Sun Sentinel Palm Beach Edition
In China, lawyers filing suits over smog threats
BEIJING — Lawyer Cheng Hai has an itemized list of compensation demands from Beijing authorities over the city’s smog: 65 yuan ($9) for having to buy face masks, 100 yuan ($15) for seeing a doctor for a sore throat and 9,999 yuan ($1,500) for emotional distress.
Fed up with what they consider halfhearted efforts to fight air pollution, Cheng and like-minded lawyers are putting China’s legal system to the test by suing the governments of the capital and its surrounding regions.
“Some people might think that air pollution is inevitable with economic development, but they are wrong,” said Cheng, 64. “We have laws to protect air quality, and major pollution can be avoided if they are fully enforced.”
The lawsuits demonstrate the mounting frustration of China’s middle class at the country’s notoriously bad air, a topic that is expected to be discussed at the upcoming annual meeting of the country’s parliament three years after Premier Li Keqiang declared a “war on pollution” at the same event.
The dissatisfaction comes even as authorities in the capital are closing factories, getting rid of coal-fired boilers and taking older, heavier-polluting vehicles off the road.
Official data show those measures are having some effect, with Beijing reporting year-on-year improvements since 2013.
Yet the city’s average reading of the tiny particulate matter PM2.5 is still seven times what the World Health Organization considers safe.

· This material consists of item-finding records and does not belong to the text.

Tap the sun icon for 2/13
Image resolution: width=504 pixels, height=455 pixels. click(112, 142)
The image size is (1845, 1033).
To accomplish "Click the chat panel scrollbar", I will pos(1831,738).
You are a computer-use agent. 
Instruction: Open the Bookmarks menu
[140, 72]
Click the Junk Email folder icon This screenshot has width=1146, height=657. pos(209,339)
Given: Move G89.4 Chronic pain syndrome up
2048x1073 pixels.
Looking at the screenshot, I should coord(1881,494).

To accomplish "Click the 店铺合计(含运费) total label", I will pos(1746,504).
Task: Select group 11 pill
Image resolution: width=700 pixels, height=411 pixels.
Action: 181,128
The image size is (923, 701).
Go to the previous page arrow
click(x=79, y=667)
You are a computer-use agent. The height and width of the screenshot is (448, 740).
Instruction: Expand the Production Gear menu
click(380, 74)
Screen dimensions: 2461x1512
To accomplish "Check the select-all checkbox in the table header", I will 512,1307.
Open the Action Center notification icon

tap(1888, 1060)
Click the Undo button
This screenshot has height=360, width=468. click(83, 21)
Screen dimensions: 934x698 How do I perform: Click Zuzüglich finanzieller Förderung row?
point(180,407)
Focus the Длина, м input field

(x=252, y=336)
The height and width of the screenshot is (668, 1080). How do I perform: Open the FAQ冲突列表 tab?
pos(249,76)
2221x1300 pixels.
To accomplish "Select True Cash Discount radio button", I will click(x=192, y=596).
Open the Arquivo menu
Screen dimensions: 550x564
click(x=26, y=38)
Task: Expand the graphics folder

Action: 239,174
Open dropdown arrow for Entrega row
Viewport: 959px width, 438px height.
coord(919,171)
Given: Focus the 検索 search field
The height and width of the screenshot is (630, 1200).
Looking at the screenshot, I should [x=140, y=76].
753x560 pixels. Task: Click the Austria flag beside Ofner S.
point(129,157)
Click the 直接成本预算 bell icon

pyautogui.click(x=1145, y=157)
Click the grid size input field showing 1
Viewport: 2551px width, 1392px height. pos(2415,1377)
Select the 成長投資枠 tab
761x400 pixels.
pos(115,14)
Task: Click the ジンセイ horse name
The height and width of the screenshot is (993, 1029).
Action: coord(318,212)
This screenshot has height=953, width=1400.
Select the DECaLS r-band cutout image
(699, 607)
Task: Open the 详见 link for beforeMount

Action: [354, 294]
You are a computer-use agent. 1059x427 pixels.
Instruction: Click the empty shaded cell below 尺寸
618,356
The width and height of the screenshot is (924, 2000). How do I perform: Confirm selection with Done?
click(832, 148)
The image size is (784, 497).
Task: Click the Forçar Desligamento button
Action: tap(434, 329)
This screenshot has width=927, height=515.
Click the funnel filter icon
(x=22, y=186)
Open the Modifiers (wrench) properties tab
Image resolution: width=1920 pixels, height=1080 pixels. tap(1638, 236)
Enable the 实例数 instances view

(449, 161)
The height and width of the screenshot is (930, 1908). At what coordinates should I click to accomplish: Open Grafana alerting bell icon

The lawyers say their cases are more about drawing attention to government inaction than winning a settlement.
China is grappling with serious pollution resulting from three decades of breakneck growth that vastly improved living standards for many, but took a disastrous toll on the environment.
As people became more aware of the health issues associated with smog, the declaration of a “war on pollution” at the National People’s Congress in 2014 resulted in measures to reduce pollutants in the air, including capping coal consumption. However, a particularly heavy bout of smog at the beginning of this year still triggered pollution “red alerts” in more than 20 cities.
Beijing plans to spend $2.7 billion on fighting air pollution this year, some of which would be used to close or upgrade more than 3,000 polluting factories, replace the use of coal with clean energy on the outskirts of the city and phase out 300,000 high-polluting older vehicles, according to the city’s acting mayor, Cai Qi.
A Beijing court has already twice rejected attempts by the lawyers to file cases, while a court in Hebei province’s capital, Shijiazhuang, has yet to respond to a case filed more than two months ago. Similar attempts to file suits in previous years have also been derailed.